Stored items →
§

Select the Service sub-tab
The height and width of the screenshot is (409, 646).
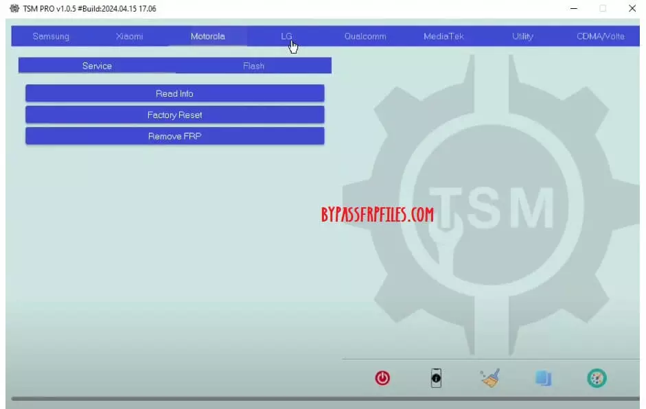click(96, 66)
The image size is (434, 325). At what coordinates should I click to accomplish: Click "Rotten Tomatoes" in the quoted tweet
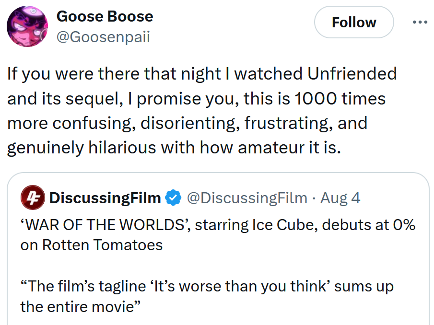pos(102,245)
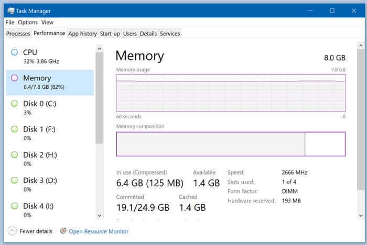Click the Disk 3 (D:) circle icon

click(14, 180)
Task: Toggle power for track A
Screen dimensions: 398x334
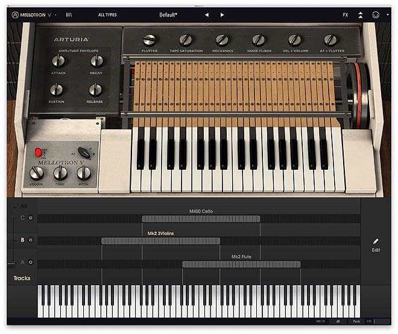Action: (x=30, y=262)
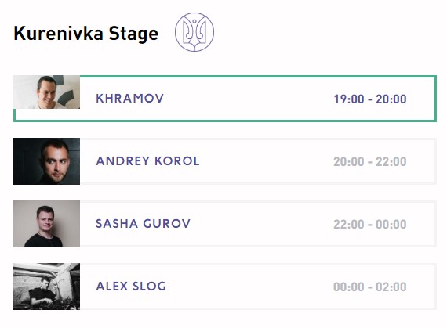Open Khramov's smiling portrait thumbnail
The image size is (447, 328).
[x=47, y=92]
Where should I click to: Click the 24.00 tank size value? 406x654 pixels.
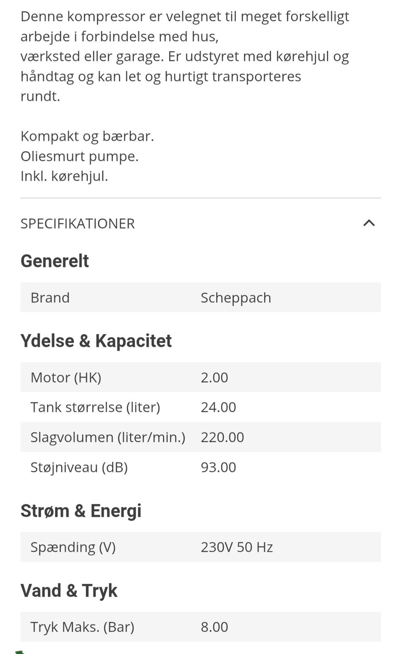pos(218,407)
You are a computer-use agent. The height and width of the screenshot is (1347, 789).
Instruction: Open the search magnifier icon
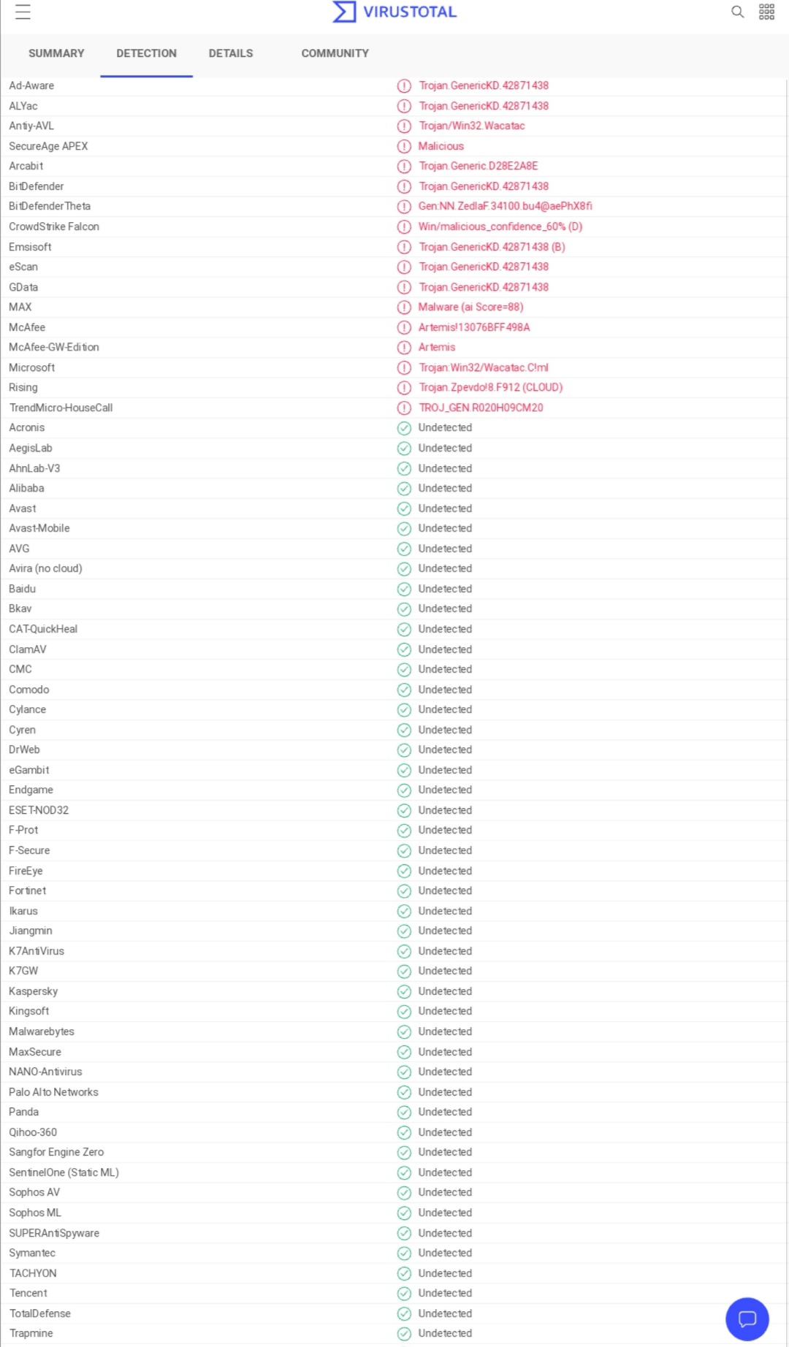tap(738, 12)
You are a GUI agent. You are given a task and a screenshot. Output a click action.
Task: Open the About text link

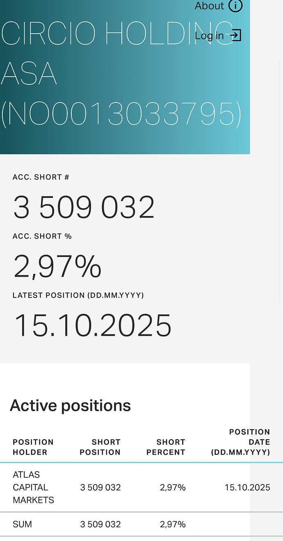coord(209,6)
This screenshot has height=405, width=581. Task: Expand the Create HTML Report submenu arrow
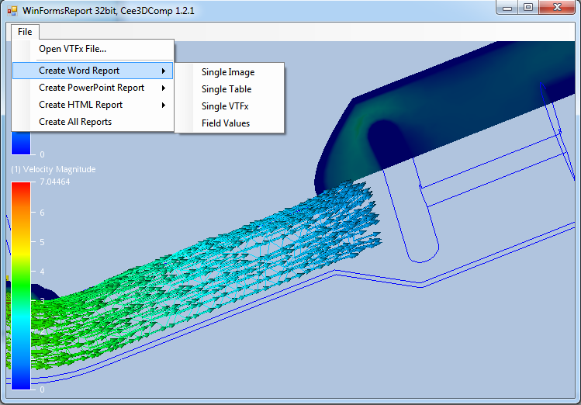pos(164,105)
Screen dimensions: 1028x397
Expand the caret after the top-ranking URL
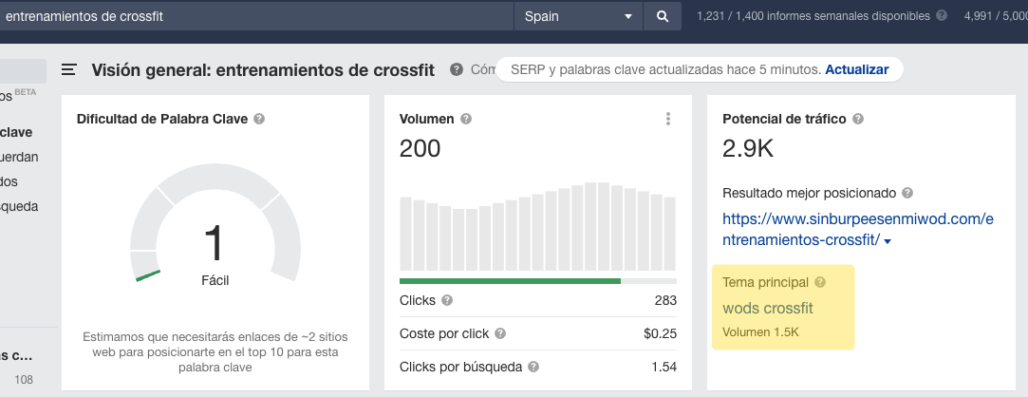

§

Please output the entries above exactly, leaving out every picture.

Select the Service sub-tab
The height and width of the screenshot is (409, 646).
click(96, 66)
The image size is (434, 325). At what coordinates should I click to accomplish: Click "Rotten Tomatoes" in the quoted tweet
pos(102,245)
Click the Disk 3 (D:) circle icon

click(14, 180)
Task: Toggle power for track A
Screen dimensions: 398x334
Action: (x=30, y=262)
Open Khramov's smiling portrait thumbnail
The image size is (447, 328).
[x=47, y=92]
Where should I click to: Click the 24.00 tank size value? 406x654 pixels.
pos(218,407)
You are a computer-use agent. The height and width of the screenshot is (1347, 789).
Instruction: Open the search magnifier icon
tap(738, 12)
You are a GUI agent. You are given a task and a screenshot. Output a click action.
Task: Open the About text link

coord(209,6)
This screenshot has height=405, width=581. Task: Expand the Create HTML Report submenu arrow
pos(164,105)
Screen dimensions: 1028x397
Expand the caret after the top-ranking URL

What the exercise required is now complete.